Coordination that works: Lessons from our government operations Roundtable

Last month, we were delighted to convene state and local officials from across the country for a virtual conversation about what works in state and local coordination — it was a candid, closed door convening for public servants and partners to trade notes on their experiences, challenges, and solutions. 

Leaders joined from different states and sectors — elections, homelessness, public health, veterans services, emergency management, and more — with one shared goal: learn from each other’s day-to-day reality of managing their mission across a complex network of state and local agencies. 

At Civic Roundtable, our mission is straightforward: build technology that helps people in government engage the right people and partners, unlock and preserve institutional knowledge, and securely collaborate  and communicate. Thousands of conversations with public servants continue to shape what we build, because the best government technology is grounded in the lived experience of the people doing the work. 

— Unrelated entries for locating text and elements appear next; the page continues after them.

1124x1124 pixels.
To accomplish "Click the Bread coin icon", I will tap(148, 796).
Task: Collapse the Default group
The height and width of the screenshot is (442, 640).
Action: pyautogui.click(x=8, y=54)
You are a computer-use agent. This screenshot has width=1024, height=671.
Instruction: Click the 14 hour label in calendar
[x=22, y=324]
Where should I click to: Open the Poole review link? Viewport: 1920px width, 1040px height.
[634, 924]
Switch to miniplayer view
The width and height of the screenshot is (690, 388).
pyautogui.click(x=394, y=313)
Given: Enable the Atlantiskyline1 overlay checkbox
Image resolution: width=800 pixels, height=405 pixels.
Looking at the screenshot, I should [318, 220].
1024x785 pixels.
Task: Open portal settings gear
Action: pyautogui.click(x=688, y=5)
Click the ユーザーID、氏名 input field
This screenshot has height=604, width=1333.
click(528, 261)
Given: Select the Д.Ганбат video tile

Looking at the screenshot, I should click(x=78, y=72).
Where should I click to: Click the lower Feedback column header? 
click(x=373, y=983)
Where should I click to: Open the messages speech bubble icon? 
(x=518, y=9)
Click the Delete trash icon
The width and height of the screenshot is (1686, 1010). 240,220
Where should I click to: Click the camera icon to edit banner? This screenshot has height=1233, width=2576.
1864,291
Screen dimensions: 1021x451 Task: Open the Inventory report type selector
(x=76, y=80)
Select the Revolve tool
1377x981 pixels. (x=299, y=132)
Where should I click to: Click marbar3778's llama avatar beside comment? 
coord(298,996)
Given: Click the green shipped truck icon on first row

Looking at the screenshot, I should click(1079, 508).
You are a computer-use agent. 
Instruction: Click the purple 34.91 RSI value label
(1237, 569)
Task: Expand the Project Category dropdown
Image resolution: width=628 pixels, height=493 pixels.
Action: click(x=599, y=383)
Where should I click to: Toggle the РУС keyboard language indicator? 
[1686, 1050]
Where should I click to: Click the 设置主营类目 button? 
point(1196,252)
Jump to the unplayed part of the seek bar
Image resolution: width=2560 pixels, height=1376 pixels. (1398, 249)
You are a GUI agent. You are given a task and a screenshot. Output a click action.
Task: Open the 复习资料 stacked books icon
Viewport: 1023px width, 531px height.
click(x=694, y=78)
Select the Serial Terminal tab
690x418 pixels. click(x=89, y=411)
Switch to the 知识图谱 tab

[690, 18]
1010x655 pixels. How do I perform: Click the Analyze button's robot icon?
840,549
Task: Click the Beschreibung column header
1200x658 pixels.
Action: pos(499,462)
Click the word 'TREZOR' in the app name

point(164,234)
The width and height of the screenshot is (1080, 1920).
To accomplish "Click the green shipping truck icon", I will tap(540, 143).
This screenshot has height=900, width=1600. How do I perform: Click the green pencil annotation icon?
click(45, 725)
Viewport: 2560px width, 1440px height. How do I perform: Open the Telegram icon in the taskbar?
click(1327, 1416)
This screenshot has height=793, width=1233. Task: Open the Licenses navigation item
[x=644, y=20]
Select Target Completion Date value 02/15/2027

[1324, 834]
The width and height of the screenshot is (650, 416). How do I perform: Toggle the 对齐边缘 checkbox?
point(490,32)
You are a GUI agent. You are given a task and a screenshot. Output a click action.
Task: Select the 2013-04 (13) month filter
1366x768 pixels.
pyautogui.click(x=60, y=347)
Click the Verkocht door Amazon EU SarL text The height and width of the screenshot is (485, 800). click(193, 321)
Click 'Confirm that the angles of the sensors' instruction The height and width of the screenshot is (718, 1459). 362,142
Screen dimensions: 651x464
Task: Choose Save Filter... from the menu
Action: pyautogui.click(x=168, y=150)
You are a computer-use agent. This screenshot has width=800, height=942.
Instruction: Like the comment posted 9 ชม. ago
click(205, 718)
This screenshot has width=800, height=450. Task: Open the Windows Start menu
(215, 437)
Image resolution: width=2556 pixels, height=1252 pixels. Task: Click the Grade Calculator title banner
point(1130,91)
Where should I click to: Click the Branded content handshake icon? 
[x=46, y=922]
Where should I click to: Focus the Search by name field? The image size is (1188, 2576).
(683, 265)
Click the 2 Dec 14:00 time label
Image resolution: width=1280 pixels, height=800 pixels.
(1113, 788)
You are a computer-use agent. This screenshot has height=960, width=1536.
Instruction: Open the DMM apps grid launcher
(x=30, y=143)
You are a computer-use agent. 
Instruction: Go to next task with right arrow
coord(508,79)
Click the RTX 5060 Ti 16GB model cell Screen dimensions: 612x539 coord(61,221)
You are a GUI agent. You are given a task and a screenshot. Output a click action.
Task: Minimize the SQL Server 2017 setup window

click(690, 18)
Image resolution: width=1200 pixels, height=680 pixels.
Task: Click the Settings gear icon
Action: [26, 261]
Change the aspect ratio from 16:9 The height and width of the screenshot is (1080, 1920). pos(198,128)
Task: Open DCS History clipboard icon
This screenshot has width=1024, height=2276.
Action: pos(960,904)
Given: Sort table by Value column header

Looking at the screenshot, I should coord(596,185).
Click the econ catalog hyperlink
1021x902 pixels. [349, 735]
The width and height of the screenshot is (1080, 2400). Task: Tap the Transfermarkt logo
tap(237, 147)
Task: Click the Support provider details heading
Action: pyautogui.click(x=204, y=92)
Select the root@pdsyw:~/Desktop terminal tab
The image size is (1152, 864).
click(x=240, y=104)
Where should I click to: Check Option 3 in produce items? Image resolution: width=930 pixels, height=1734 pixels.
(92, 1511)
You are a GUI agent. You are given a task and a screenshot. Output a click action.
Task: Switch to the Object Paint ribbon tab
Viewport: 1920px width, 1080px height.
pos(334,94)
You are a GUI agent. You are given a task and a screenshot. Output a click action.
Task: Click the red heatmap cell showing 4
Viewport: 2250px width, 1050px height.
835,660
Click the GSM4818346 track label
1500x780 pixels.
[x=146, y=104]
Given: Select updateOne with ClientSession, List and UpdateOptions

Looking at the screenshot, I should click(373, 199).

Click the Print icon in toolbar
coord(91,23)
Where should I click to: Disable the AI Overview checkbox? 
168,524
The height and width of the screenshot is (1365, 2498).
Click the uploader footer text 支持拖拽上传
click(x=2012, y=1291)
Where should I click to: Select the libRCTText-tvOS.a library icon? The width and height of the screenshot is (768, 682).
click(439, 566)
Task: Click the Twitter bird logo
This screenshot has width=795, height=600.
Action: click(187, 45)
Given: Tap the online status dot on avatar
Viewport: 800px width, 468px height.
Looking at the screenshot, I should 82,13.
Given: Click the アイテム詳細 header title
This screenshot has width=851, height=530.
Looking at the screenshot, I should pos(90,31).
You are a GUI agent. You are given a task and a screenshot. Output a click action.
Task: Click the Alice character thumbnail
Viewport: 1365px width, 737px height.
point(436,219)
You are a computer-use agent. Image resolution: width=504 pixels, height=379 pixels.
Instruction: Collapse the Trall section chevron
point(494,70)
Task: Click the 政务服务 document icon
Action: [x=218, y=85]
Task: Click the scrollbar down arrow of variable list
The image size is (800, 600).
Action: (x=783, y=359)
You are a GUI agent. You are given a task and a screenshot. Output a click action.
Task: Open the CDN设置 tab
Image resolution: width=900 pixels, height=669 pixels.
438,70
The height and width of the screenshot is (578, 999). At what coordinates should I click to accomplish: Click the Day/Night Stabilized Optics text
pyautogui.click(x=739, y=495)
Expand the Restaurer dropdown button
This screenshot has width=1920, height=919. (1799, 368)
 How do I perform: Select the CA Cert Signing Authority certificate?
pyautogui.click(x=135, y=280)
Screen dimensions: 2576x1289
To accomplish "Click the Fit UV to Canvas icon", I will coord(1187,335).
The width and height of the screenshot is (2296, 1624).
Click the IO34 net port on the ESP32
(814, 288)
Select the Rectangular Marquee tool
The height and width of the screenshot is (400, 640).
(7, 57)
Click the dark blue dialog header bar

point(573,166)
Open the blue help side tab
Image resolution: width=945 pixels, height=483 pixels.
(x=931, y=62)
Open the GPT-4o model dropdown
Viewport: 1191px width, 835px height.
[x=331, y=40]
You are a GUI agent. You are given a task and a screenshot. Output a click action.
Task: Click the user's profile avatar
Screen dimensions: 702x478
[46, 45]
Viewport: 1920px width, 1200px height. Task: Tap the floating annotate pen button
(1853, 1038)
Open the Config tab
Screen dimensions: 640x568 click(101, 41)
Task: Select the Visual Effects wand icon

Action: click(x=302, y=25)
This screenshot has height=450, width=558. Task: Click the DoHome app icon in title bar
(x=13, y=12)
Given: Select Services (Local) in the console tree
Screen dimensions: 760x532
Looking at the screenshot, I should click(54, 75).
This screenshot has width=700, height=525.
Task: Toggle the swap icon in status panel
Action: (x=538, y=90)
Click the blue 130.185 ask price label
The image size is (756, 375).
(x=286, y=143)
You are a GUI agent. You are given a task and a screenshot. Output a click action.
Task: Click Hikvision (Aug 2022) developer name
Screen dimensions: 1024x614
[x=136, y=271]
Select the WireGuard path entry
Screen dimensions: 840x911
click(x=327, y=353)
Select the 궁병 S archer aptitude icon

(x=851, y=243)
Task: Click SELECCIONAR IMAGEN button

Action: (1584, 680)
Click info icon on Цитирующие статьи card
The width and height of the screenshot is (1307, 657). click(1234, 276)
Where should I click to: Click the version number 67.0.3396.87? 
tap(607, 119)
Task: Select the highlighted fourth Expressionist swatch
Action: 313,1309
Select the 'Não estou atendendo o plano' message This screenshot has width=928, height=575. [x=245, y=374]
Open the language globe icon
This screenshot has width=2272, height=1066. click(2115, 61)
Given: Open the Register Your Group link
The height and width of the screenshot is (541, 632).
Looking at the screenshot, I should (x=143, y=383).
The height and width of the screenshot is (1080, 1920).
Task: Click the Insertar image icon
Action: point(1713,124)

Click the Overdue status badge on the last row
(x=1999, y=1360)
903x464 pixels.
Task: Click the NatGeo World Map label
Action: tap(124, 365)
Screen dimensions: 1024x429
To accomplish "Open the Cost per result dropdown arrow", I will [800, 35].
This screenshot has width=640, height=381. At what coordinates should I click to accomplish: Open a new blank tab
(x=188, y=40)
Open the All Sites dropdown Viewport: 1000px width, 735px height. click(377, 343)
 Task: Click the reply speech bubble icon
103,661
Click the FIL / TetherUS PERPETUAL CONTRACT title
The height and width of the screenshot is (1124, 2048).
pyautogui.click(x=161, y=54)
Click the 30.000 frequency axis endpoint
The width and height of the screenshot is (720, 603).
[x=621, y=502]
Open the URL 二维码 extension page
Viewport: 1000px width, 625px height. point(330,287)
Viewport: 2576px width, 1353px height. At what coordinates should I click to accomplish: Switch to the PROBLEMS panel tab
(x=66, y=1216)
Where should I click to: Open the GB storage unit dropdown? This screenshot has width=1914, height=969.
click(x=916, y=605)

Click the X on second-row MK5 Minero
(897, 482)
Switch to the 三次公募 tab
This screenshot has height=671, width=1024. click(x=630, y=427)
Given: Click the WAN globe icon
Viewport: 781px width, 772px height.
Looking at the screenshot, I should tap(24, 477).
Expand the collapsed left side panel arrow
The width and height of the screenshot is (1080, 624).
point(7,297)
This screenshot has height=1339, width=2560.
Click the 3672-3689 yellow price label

A practical framework: Five functions of government operations

We grounded our conversation in a simple framework drawn from our deployments that we call the Five Functions of Government Operations. It’s become a useful model for our partners because it helps teams name where work tends to break down — and where investment will have the biggest payoff.

  1. Planning: identifying the right partners and building a clear strategy
  2. Communicating: reaching stakeholders where they are, consistently
  3. Coordinating: bridging silos to execute the plan in the field
  4. Organizing: Capturing all institutional knowledge and context to surface answers faster
  5. Measuring: Understanding what’s working, then improving going forward

This framework is meant to help teams recognize themselves in the work and to translate lessons across very different missions. Roundtable’s platform powers all five functions of government operations, giving agencies and ecosystems shared infrastructure that makes coordination easier, faster, and more resilient.

Case studies: State and local coordination in action

Across three very different public sector challenges we shared with the group, a common pattern emerged: coordination breaks down not from lack of effort, but from operational friction—updates stuck in inboxes, institutional knowledge held by a few staff members, and partners who can only connect during scheduled meetings (if they’re actually able to attend at all). 

In Arizona, extreme heat response required transforming a governor-launched task force into a living coordination hub where alerts could reach frontlines quickly and guidance could flow between meetings. In New York, the State Board of Elections tackled turnover at the county level with a single trusted space that replaced answers scattered across email threads with a dynamic resource repository and real-time Q&A. In New Jersey, Essex County's homelessness response took a transformationally proactive approach to the "weak link effect" wherein systems are only as effective as their least-supported partner by connecting and empowering nearly 100 historically siloed service providers across the county. In each case, their solutions centered on creating shared digital infrastructure that enables real-time coordination, reduces the hunt for information, and gives leaders visibility into where support is needed most.

What we heard in the room: Anonymized insights

Across breakouts, a few themes came up again and again:

  • Institutional memory is fragile. When information lives across inboxes and in people’s heads, new staff are forced to piece together years of context on the fly.
  • Some days can feel like running a marathon uphill without water stations or a course map. That’s not a personal failure, it’s a systems challenge — and systems can be improved.
  • The challenge isn’t motivation, it’s operational friction. Collaboration works best when there are easy ways for partners to engage and work together

At Roundtable, we know conversations like these matter because we’ve been part of so many with our partners in the trenches of elections, homelessness, public health, veterans services, emergency management, and beyond. And when practitioners realize teams in other states and sectors have the same points of friction, it becomes easier to imagine what “better” can look like — and know that it is within reach.

Looking ahead to 2026

This Roundtable was one conversation, but it’s part of a bigger commitment: creating spaces where public servants can speak candidly, learn quickly, and bring practical ideas back to their teams. In 2026, we’re excited to host more of these convenings and to continue building our product alongside the people closest to the work. If you joined us, thank you for showing up for each other. And if you’re navigating coordination challenges in your own ecosystem, we’d love to learn from you — and keep the conversation going.